Physical pain is one of the most severe of human experiences. It is thus one of the most important to understand.
This paper reports the first cross-country study of the links between physical pain and the state of the economy. A key issue examined is how the level of pain in a society is influenced by the unemployment rate.
The study uses pooled cross-sectional Gallup data from 146 countries (total N > 1,350,000). It estimates fixed-effects regression equations that control for personal characteristics.

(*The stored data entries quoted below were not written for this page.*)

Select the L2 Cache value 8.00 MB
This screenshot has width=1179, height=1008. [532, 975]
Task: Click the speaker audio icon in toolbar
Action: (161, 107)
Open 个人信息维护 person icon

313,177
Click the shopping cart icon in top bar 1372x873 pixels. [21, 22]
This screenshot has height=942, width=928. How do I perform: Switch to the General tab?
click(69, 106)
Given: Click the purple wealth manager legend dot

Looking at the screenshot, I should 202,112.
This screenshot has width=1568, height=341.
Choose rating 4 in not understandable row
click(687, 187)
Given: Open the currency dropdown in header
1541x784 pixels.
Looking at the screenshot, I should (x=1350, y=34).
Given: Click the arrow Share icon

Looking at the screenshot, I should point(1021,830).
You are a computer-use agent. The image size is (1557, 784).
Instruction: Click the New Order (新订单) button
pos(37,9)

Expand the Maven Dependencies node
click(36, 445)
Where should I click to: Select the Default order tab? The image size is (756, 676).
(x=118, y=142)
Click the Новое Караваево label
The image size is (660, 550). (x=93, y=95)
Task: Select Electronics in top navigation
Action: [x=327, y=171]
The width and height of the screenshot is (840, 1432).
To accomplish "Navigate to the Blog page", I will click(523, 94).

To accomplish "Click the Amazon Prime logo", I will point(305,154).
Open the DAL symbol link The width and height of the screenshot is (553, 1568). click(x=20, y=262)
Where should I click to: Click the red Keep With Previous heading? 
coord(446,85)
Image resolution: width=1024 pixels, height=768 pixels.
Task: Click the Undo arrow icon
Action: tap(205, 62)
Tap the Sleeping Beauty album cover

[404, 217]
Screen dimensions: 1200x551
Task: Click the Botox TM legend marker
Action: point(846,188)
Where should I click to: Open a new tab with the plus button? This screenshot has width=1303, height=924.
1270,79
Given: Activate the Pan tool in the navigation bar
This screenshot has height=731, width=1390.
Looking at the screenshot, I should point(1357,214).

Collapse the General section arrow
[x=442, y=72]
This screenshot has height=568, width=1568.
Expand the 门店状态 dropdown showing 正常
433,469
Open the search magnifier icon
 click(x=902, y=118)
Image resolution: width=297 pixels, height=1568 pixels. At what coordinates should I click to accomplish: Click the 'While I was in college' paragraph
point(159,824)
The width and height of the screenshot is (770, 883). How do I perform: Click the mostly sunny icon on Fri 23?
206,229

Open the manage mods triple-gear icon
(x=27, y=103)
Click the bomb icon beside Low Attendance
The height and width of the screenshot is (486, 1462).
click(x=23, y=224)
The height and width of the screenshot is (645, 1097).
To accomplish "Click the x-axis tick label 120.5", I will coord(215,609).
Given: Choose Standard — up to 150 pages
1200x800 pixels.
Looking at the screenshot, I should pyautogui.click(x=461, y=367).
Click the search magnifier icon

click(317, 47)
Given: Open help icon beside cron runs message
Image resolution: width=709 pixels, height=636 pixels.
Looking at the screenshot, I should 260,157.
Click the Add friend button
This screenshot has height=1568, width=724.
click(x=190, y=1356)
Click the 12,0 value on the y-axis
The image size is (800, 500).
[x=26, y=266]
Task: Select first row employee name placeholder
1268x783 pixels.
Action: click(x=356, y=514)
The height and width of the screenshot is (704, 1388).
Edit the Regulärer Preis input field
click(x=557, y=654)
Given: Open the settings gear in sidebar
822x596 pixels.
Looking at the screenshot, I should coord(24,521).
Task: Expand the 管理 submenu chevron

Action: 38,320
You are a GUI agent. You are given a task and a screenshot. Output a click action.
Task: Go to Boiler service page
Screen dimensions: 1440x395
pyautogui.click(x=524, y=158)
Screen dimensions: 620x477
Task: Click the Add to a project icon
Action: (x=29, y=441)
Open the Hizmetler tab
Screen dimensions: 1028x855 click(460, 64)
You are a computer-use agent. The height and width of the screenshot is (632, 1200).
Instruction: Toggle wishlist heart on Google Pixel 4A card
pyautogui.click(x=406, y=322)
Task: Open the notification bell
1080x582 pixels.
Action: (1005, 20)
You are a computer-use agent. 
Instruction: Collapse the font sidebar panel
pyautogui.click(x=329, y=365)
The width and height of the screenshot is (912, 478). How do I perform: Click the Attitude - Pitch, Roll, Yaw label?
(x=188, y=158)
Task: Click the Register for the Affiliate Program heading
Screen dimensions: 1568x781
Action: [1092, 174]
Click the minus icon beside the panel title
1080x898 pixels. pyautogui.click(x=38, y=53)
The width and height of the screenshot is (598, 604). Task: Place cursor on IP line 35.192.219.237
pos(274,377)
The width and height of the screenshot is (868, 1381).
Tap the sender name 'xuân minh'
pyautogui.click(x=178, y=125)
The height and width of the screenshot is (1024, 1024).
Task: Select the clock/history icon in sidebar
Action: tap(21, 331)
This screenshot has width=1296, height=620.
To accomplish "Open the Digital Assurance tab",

More than a quarter of the world's citizens are in physical pain. Physical pain is lower in a boom and greater in an economic downturn. Estimated effect sizes are substantial. Remarkably, increases in pain are borne almost exclusively by women and found principally in rich nations. These findings have paradoxical aspects. The counter-cyclicality of physical pain is not what would be predicted by conventional economic analysis: during an expansion, people typically work harder and longer, and accidents and injuries increase. Nor are the study results due to unemployed citizens experiencing more pain (although they do). Instead, the study's findings are consistent with an important hypothesis proposed recently, using different kinds of evidence, by brain and behavioural-science researchers (e.g., Wiech and Tracey, 2009). The hypothesis is that economic worry can create physical pain.
This study provides the first cross-country evidence that the level of physical pain in a nation depends on the state of the economy. Pain is high when the unemployment rate is high. That is not because of greater pain among people who lose their jobs — it extends far beyond that into wider society. The increase in physical pain in a downturn is experienced disproportionately by women.